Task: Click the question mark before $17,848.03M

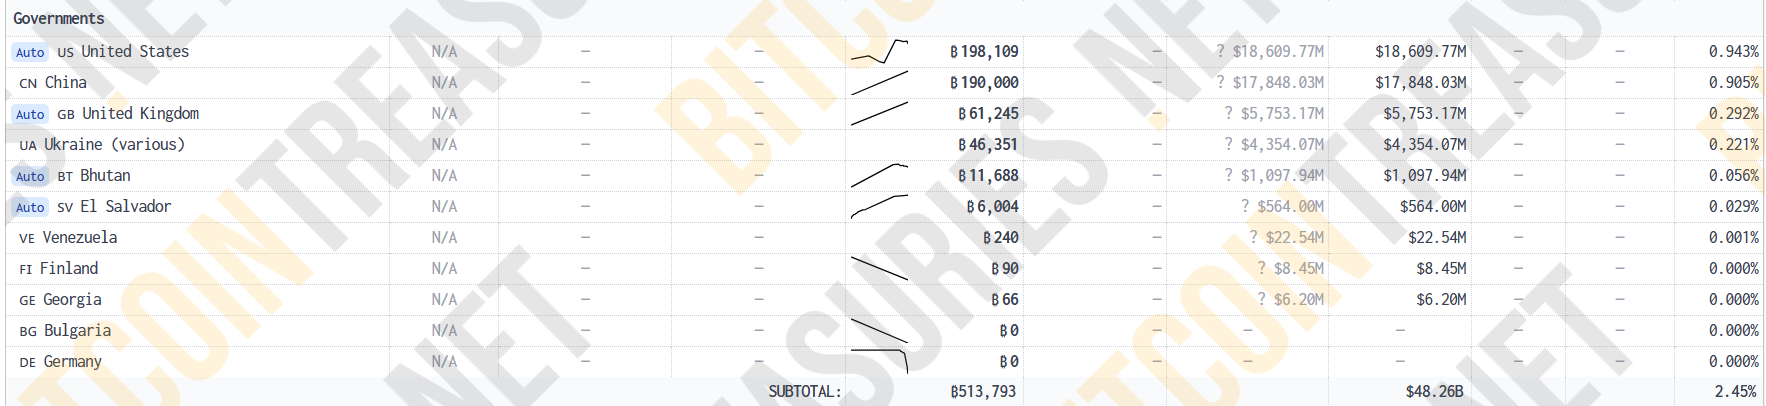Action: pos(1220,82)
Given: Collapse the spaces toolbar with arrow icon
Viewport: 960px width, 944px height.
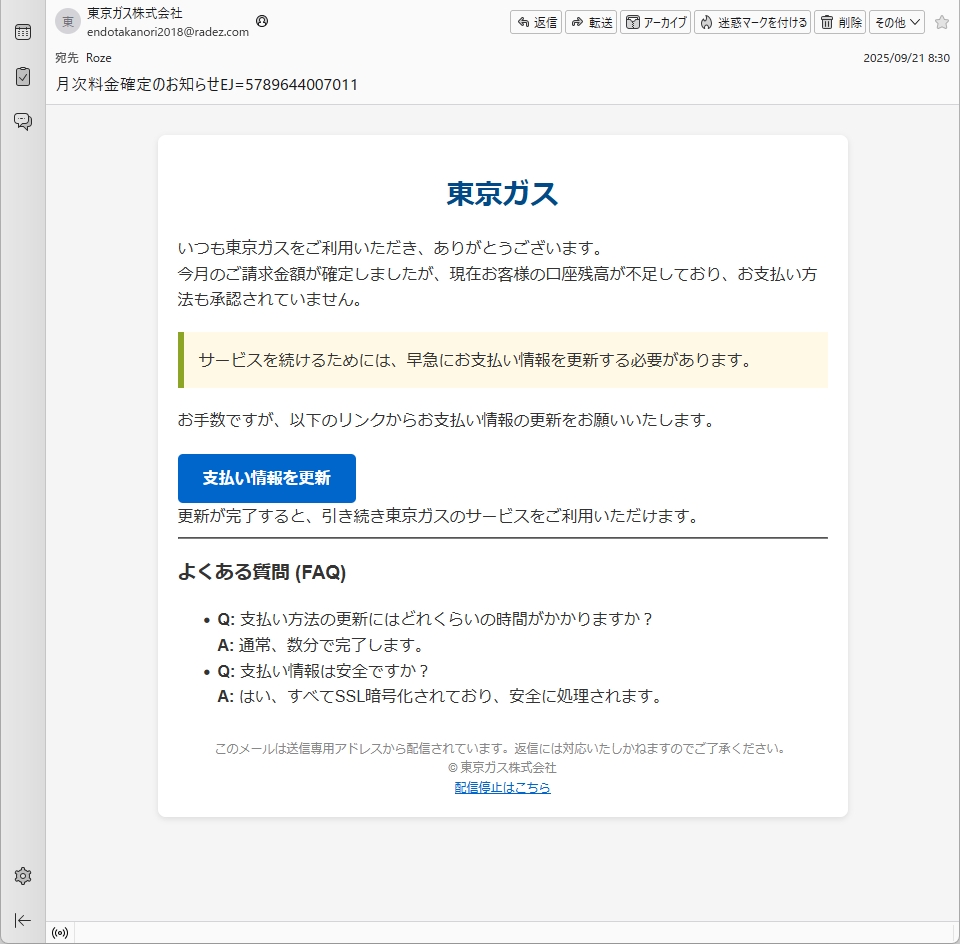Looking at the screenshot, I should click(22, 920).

Activity>
Nothing but the pictures is to be left out; repeat the data exactly.

Solution to this task>
Task: Click the question mark before $17,848.03M

Action: pos(1220,82)
Given: Collapse the spaces toolbar with arrow icon
Viewport: 960px width, 944px height.
Looking at the screenshot, I should click(22, 920).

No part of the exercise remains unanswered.